(WHAT YOU SHOULD DO): Please lay out the lines of the records below, starting at the line containing "You are a computer-use agent." and ending at the line containing "coord(256,113)", as a JSON list of strings with one string per line. Skip blank lines and leave the pictures out.

(MATERIAL PROVIDED):
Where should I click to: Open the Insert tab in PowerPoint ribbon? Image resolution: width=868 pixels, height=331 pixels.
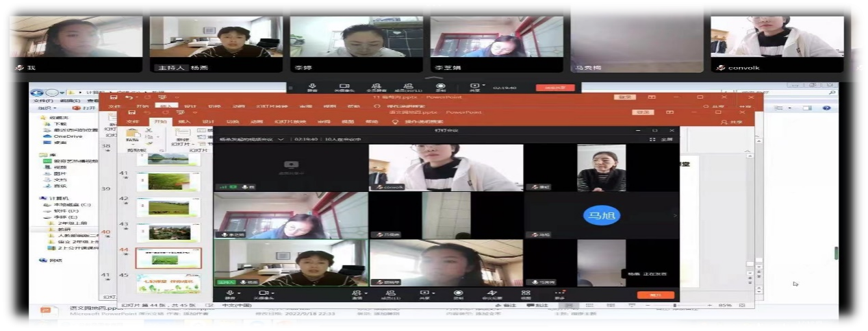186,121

* * *

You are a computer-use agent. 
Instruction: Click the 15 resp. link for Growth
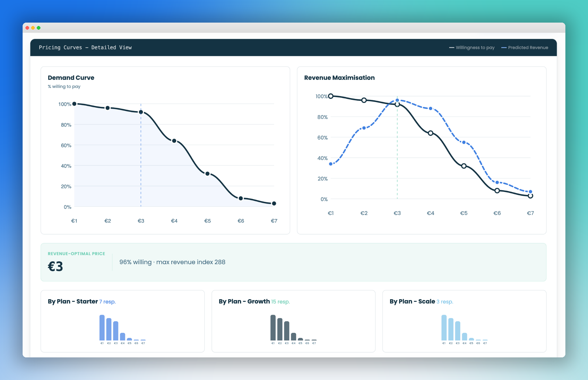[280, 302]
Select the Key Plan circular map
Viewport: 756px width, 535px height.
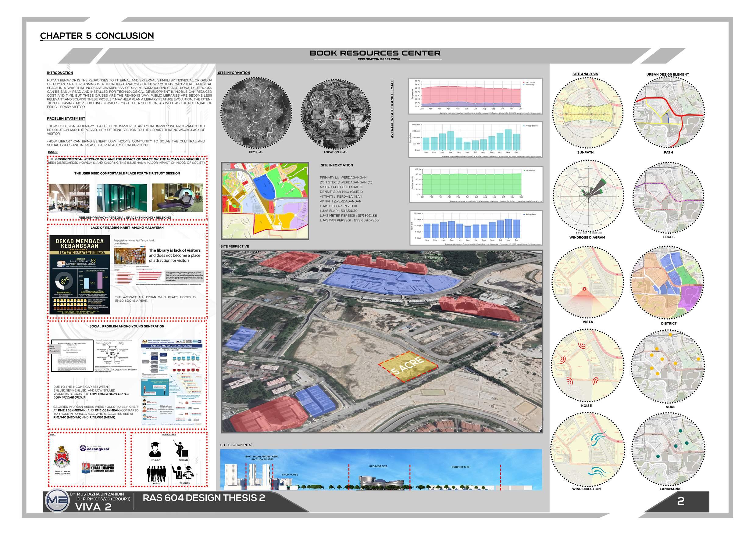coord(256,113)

(COMPLETED TASK):
[
  "You are a computer-use agent. ",
  "Instruction: Click the 15 resp. link for Growth",
  "[280, 302]",
  "Select the Key Plan circular map",
  "Viewport: 756px width, 535px height.",
  "coord(256,113)"
]